Un telegrafista del Ejército, presente en el concierto por haberse suspendido el box en el Luna Park a causa del duelo familiar de uno de los contendientes, descifró con gran estupefacción la siguiente frase que brotaba a la mitad de Así hablaba Zaratustra: «¿Vas mejor de la urticaria, Cuca? »
Quintaesencias
El tenor Américo Scravellini, del elenco del teatro Marconi, cantaba con tanta dulzura que sus admiradores lo llamaban «el ángel».
Así nadie se sintió demasiado sorprendido cuando a mitad de un concierto, vióse bajar por el aire a cuatro hermosos serafines que, con un susurro inefable de alas de oro y de carmín, acompañaban la voz del gran cantante. Si una parte del público dio comprensibles señales de asombro, el resto, fascinado por la perfección vocal del tenor Scravellini, acató la presencia de los ángeles como un milagro casi necesario, o más bien como si no fuese un milagro. El mismo cantante, entregado a su efusión, limitábase a alzar los ojos hacia los ángeles y seguía cantando con esa media voz impalpable que le había dado celebridad en todos los teatros subvencionados.
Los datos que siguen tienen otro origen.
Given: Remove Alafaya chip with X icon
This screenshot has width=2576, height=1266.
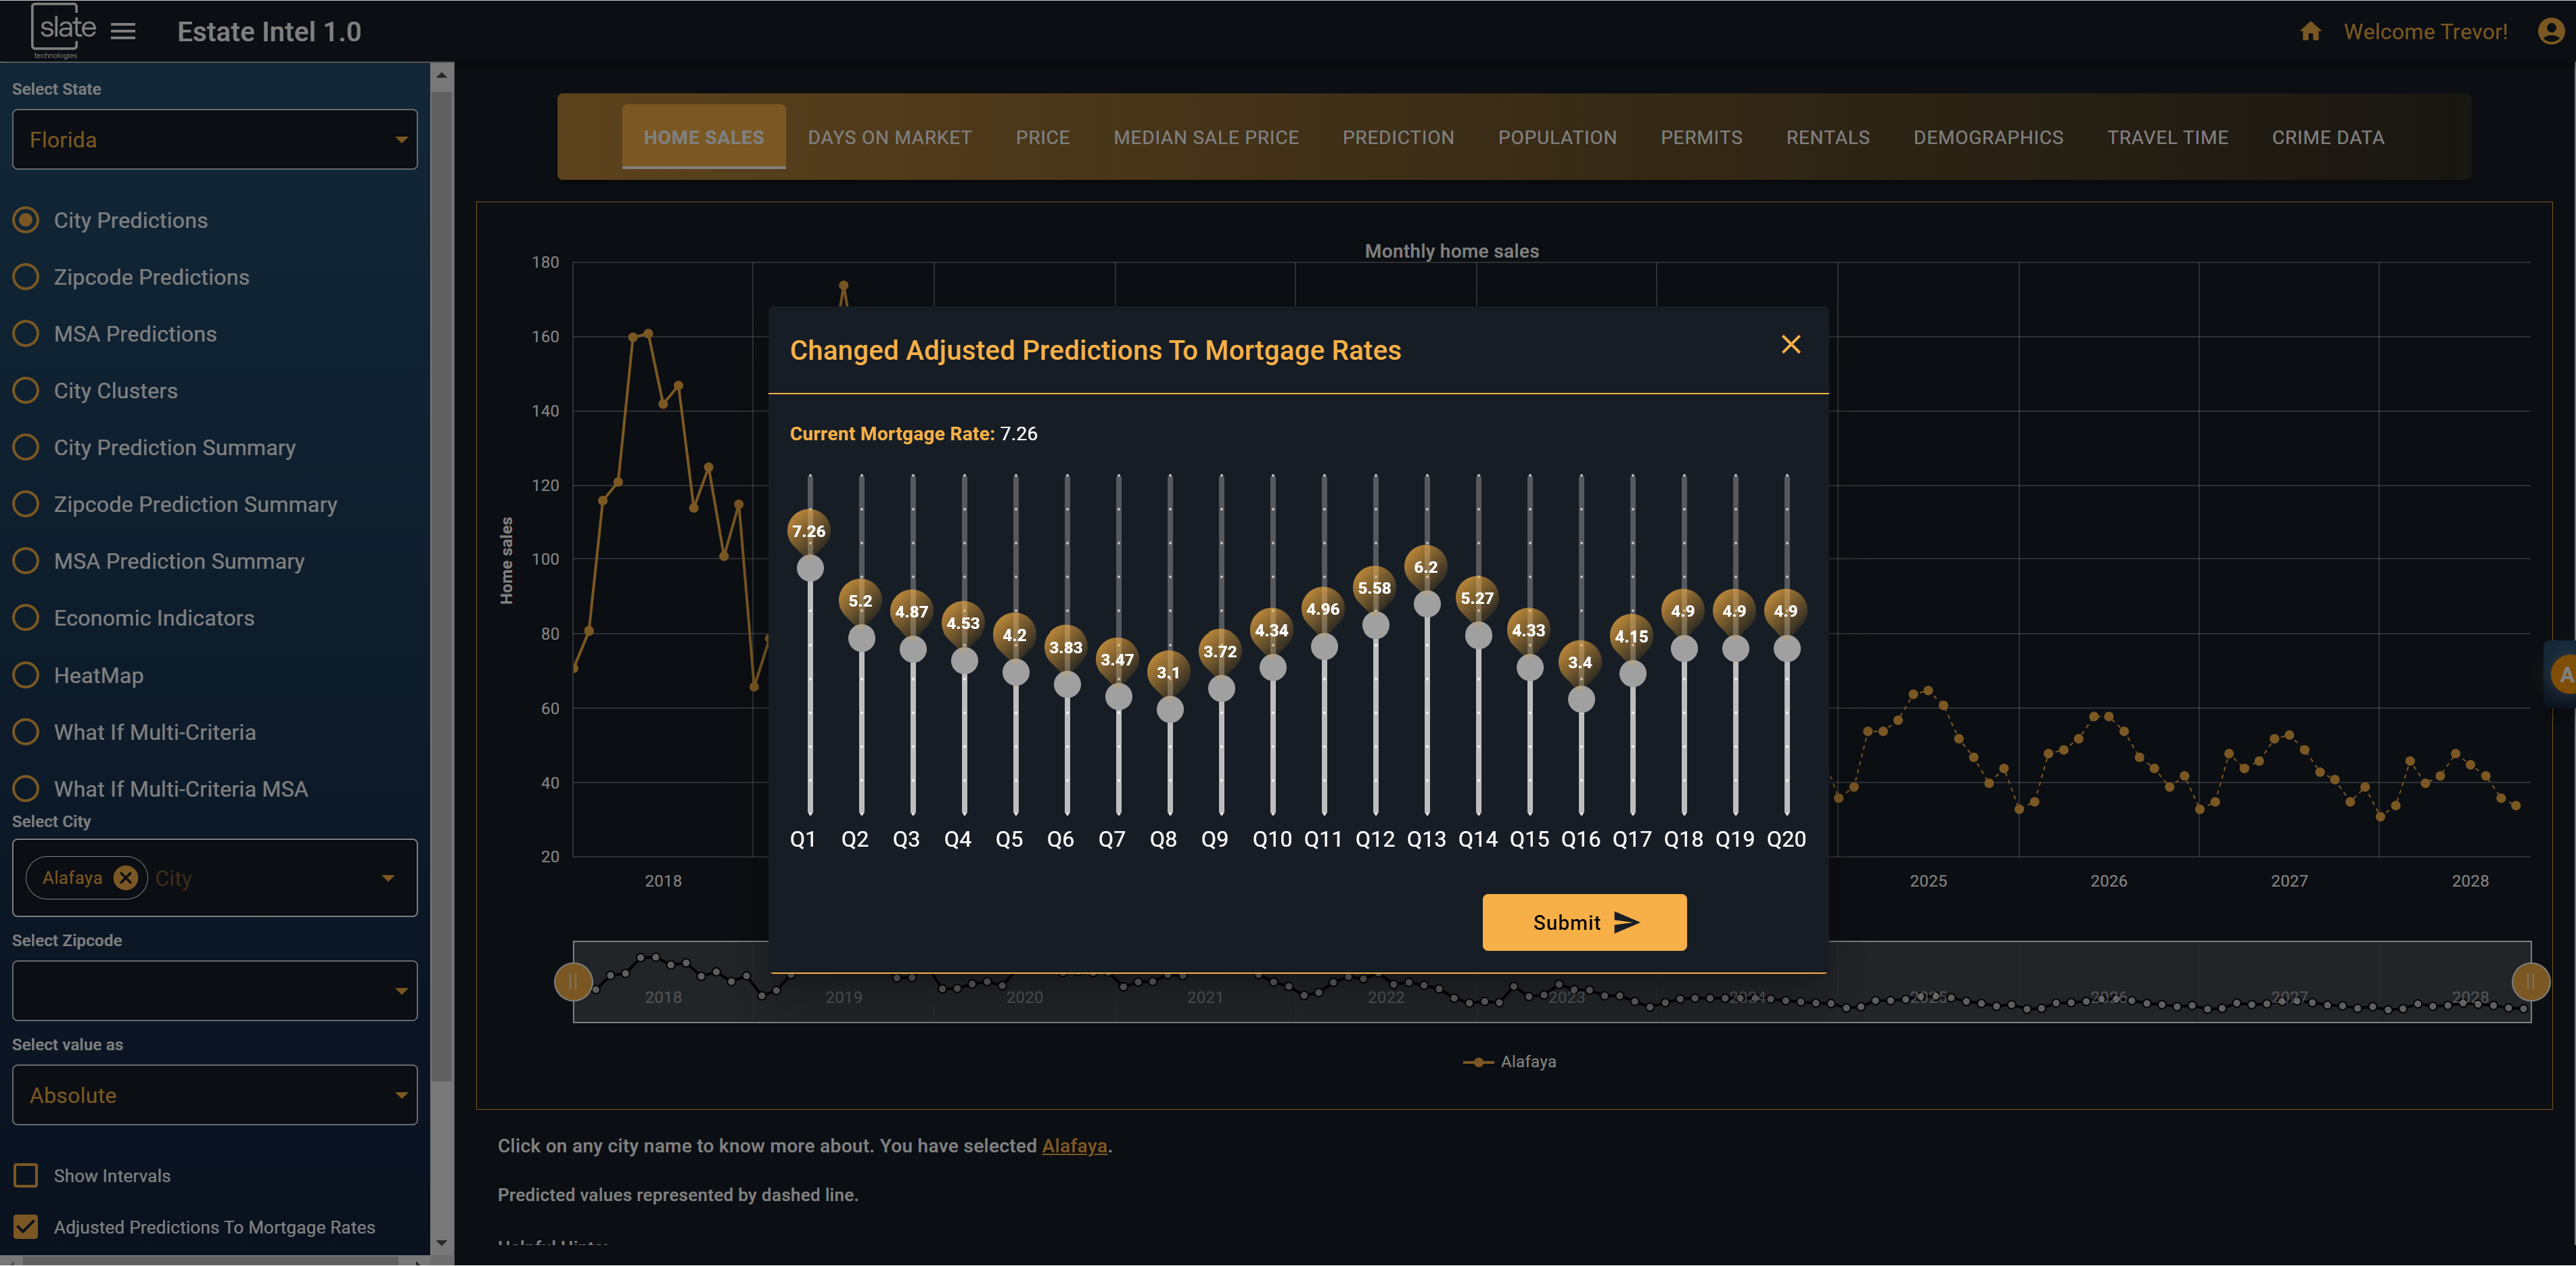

Dulcemente los ángeles lo rodearon, y sosteniéndole con infinita ternura y gentileza, ascendieron por el escenario mientras los asistentes temblaban de emoción y maravilla, y el cantante continuaba su melodía que, en el aire, se volvía más y más etérea.
Así los ángeles lo fueron alejando del público, que por fin comprendía que el tenor Scravellini no era de este mundo. El celeste grupo llegó hasta lo más alto del teatro; la voz del cantante era cada vez más extraterrena. Cuando de su garganta nacía la nota final y perfectísima del aria, los ángeles lo soltaron.